▶ [PROBLEM STATEMENT] When you reach the line containing "You are a GUI" in the data below, begin returning lines exactly as written, and stop once the line containing "Task: Follow the" has been returned.

▶ [DATA FOR THIS EXERCISE]
——

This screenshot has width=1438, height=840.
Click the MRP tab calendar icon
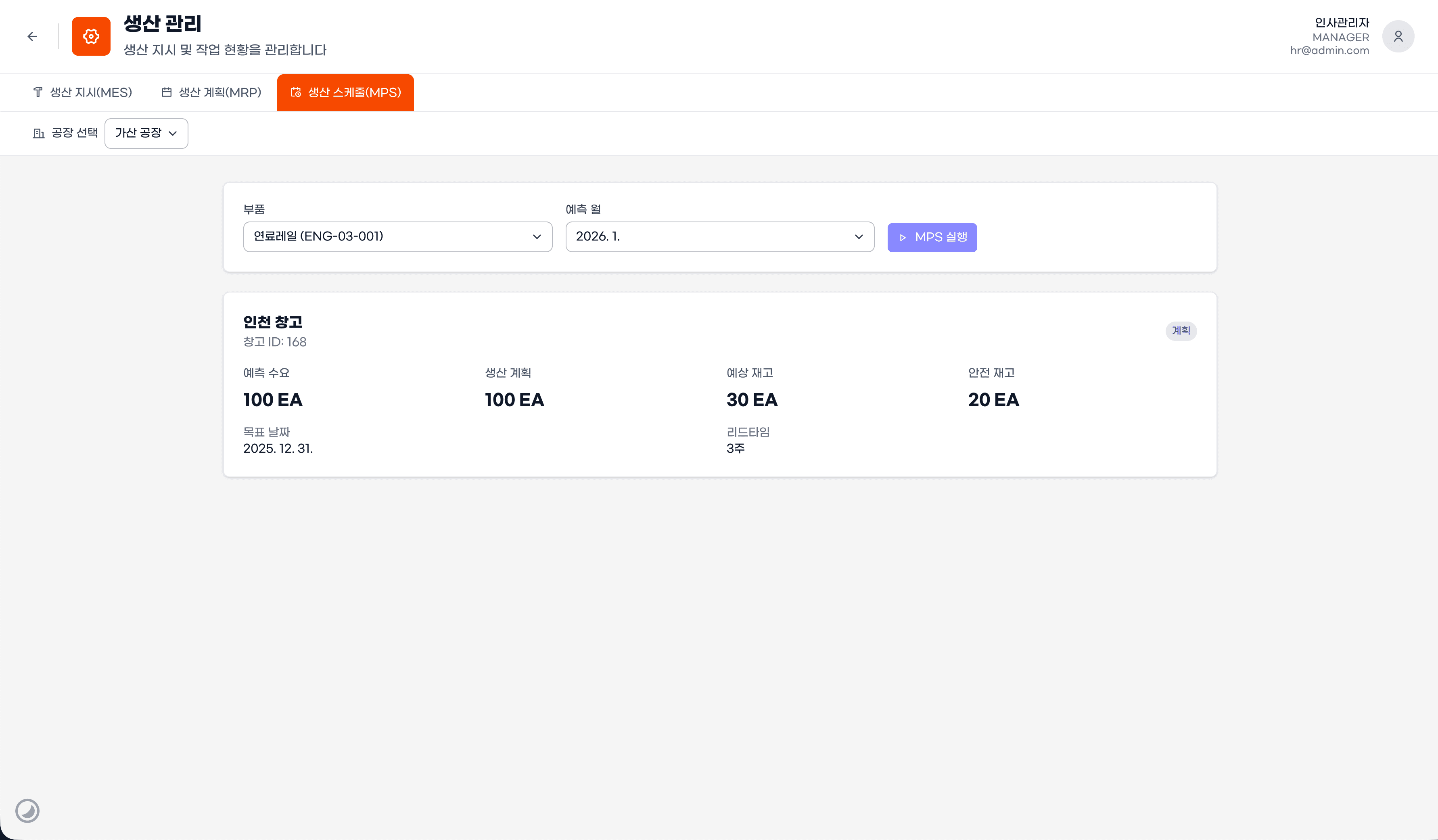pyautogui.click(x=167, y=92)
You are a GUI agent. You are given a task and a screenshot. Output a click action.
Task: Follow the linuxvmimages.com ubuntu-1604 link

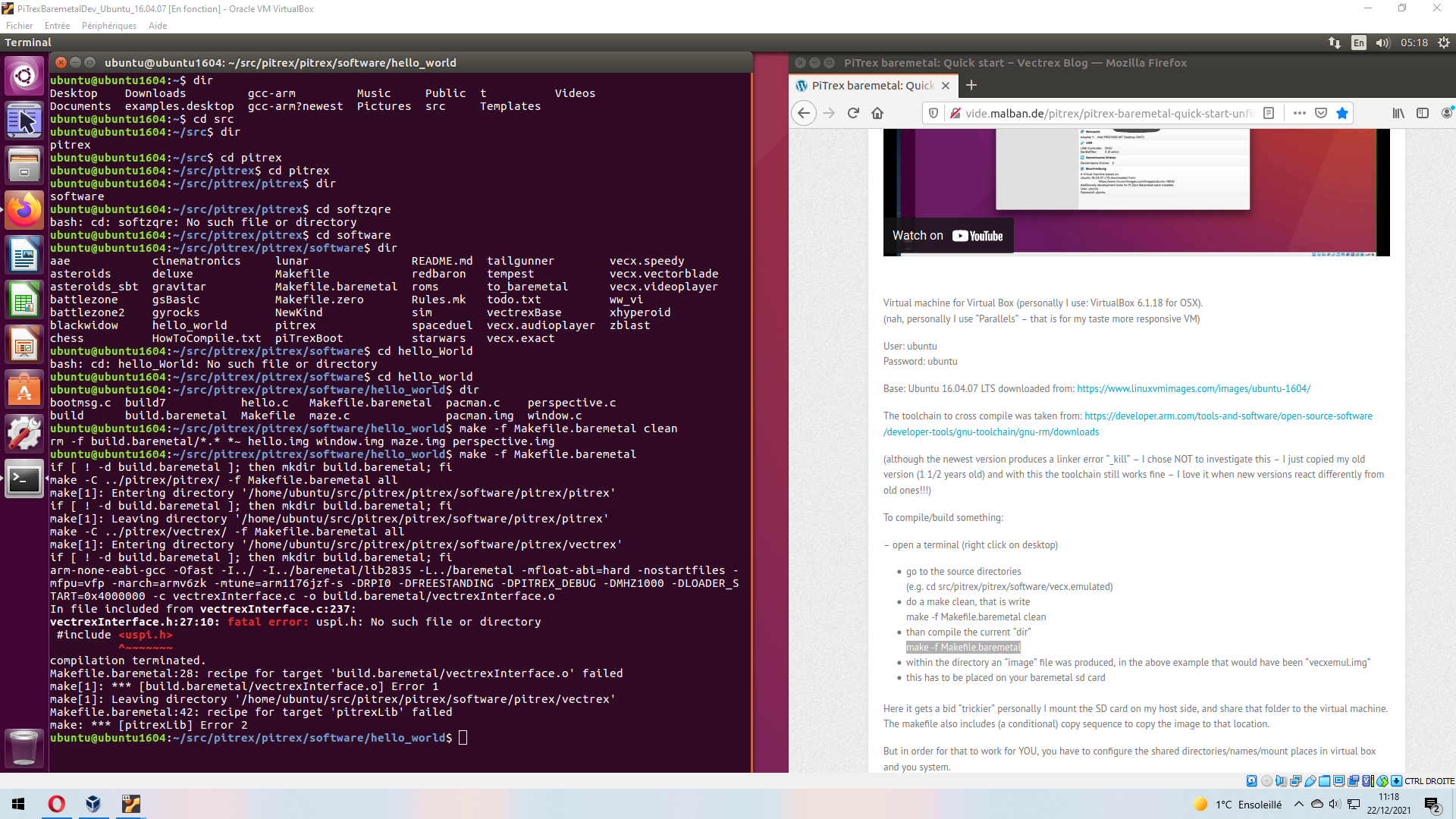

——

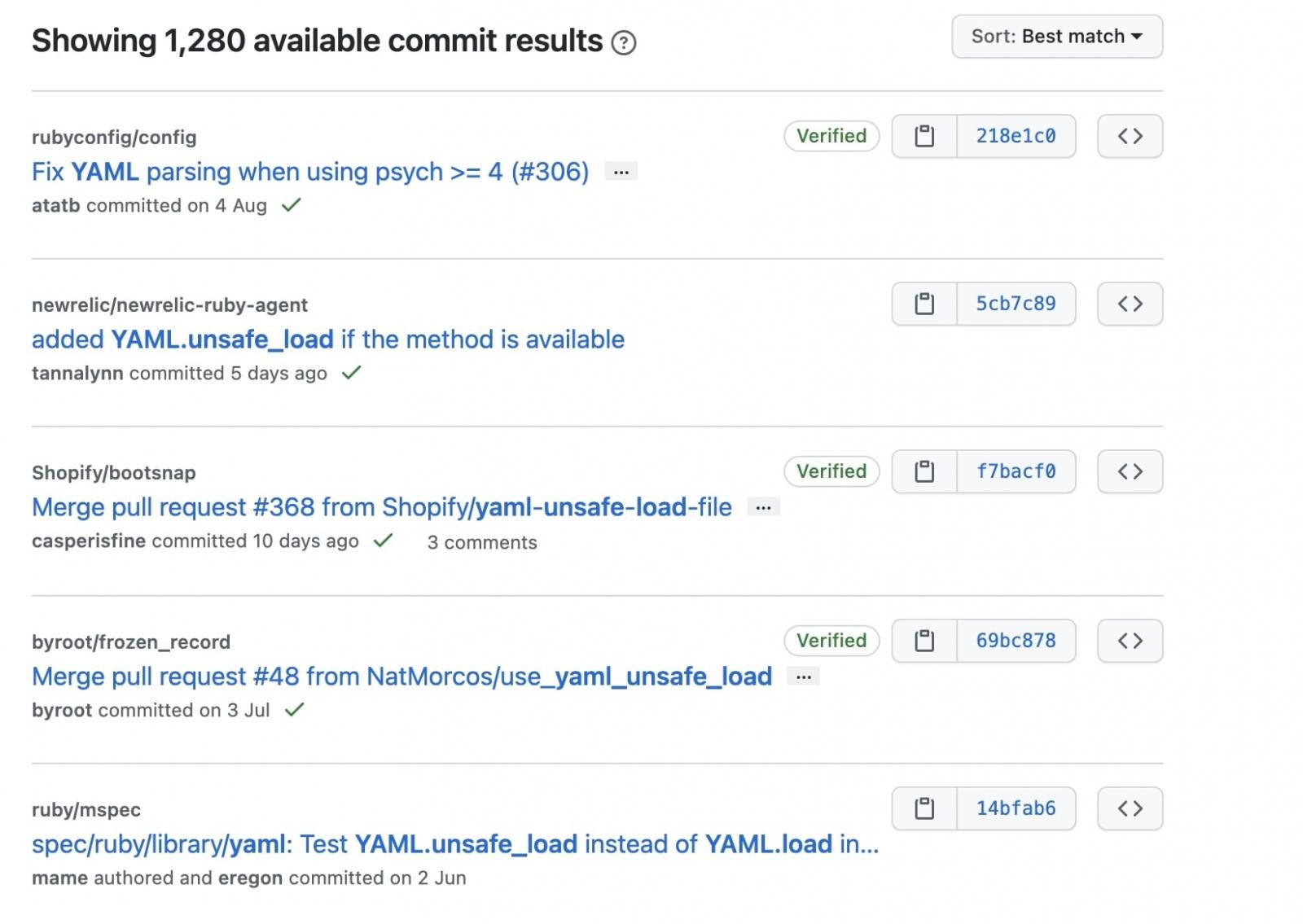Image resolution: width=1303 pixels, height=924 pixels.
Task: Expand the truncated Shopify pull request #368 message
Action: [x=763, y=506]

——

▶ [FINAL ANSWER]
You are a GUI agent. You are given a task and a screenshot. Output a click action.
Task: Follow the linuxvmimages.com ubuntu-1604 link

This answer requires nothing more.